* _Work to complete_
Count the lines below that contain the string "computer", with case taken into account, and give only the number.

* _Supplied data_

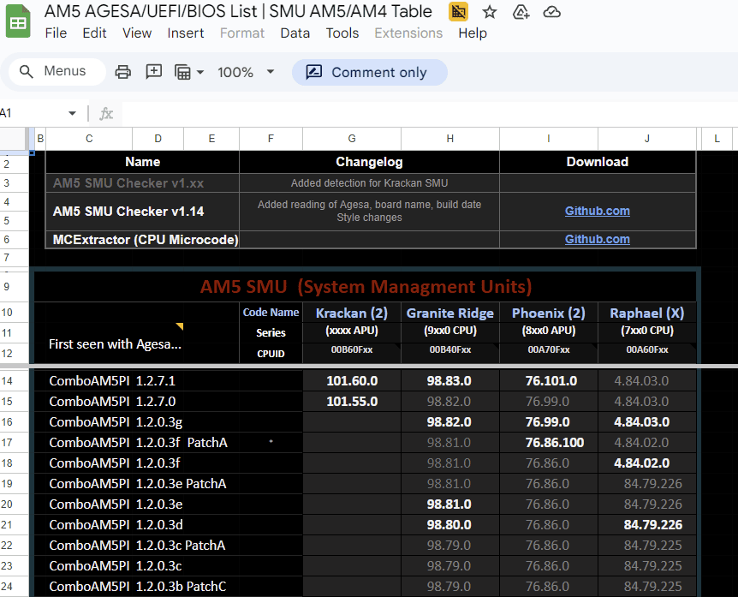This screenshot has width=738, height=597.
Task: Open Github.com link for SMU Checker v1.14
Action: click(598, 211)
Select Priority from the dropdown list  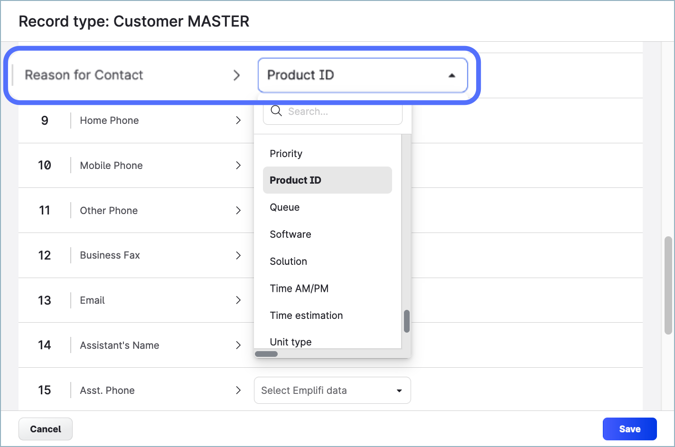pyautogui.click(x=286, y=154)
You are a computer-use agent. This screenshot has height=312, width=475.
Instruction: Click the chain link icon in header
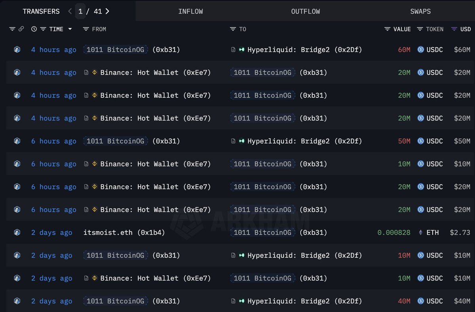pos(21,29)
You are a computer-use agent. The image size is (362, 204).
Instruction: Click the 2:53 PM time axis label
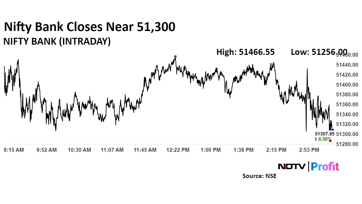pos(309,150)
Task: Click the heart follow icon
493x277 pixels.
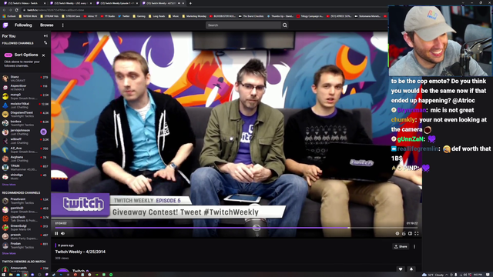Action: (x=401, y=269)
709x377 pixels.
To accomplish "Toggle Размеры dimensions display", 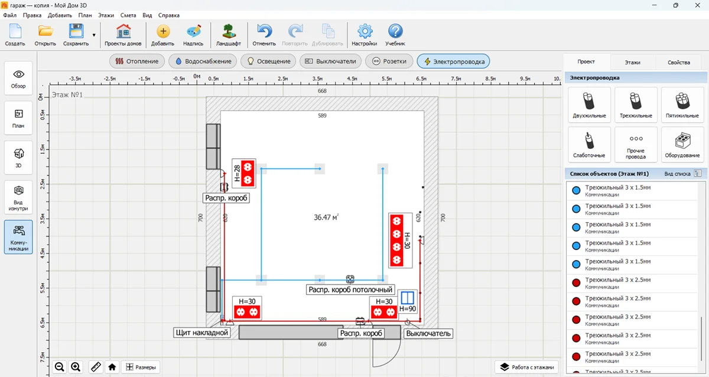I will [x=140, y=367].
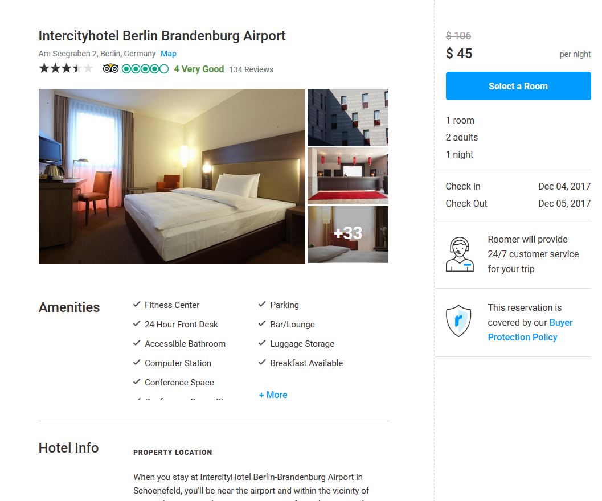Open the Buyer Protection Policy link
Screen dimensions: 602x501
tap(530, 330)
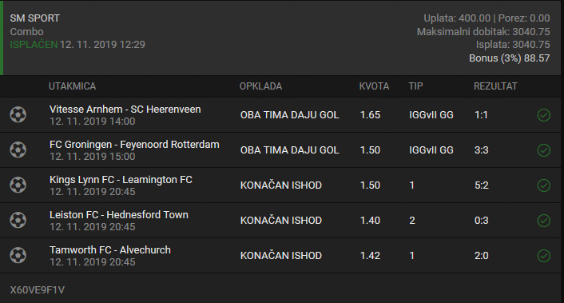Click the SM SPORT ticket title
This screenshot has height=303, width=564.
point(35,18)
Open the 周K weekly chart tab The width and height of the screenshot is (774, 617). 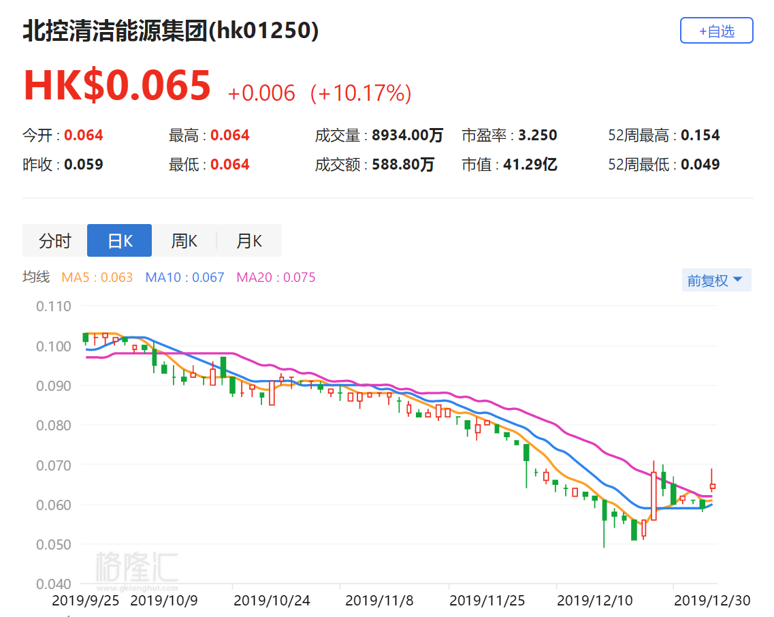[184, 240]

* _Result of this exercise_
2